-- Extract follows --

They found it on Craigslist after a brief, intense hunt: an 800-square-foot two-bedroom railroad-style floor-through in a Carroll Gardens, Brooklyn, brownstone. They moved in on Sept. 1, after finding someone — a woman who plans to live by herself — to take over their old lease.


$3,200 | Carroll Gardens, Brooklyn

Their children: Faye Casey, 6; Silas Boyle, 3; Calder Boyle, 9 months
Occupation: Ms. Boyle is a writer with a lifestyle blog, “Reading My Tea Leaves”; Mr. Casey is an associate laboratory director in the biology department of Barnard College.
Why they stay in New York: “People in New York are always getting asked that question! People in other places don’t get asked why they stay,” Ms. Boyle said. “It’s for the same reasons anyone wants to stay anywhere — to be close to family, friends, jobs.” (Ms. Boyle’s sister also lived in the city until recently.)
Morning stoop hang: Their two older children like to sit on their new stoop in the mornings. “We’re only one flight up,” Ms. Boyle said. “It’s lovely that we can see them from the window of our new place. It makes a big difference.”
Clutter: “I really do not like being in clutter, so I have no impulse to fill a larger space with things,” Ms. Boyle said. “Kids are magpies, and they like collecting little things. But they’re used to getting rid of things. I’m part of the local Buy Nothing group; when they’re done with it, they’re, like, ‘You can post it on Buy Nothing.’”

Although the family had been looking to increase their square footage as they upgraded from their one-bedroom, the general assumption that a family of five should be moving into something larger than a two-bedroom was part of what made their search difficult.

“We saw a lot of apartments that we never heard back from,” Ms. Boyle said. “I felt like showing up with three kids to look at a one- or two-bedroom apartment raised some eyebrows.”

The rent, at $3,200 a month, is an increase from the $2,775 they paid for their last place. It was enough of a bump that Ms. Boyle used her father as a guarantor, but it still feels like a better deal than would have been possible pre-pandemic. “Before this spring and summer, moving to a bigger space never felt financially possible,” Ms. Boyle said. “It seemed like a lot of places opened up and went on the market.”

-- Extract concluded --
-- Provided material follows --

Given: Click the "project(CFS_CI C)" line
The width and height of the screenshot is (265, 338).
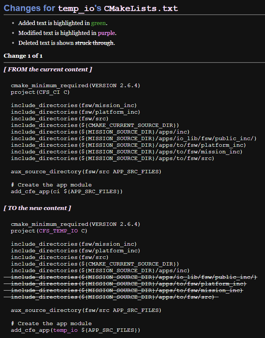Looking at the screenshot, I should pyautogui.click(x=40, y=92).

-- Provided material concluded --

Task brief
Render this sentence from the text about the Carroll Gardens apartment in Spanish: "The rent, at $3,200 a month, is an increase from the $2,775 they paid for their last place." The lines are separate material and have nothing to do with the text about the Carroll Gardens apartment.

Completed task
El alquiler, de 3.200 dólares al mes, supone un aumento respecto a los 2.775 dólares que pagaban por su vivienda anterior.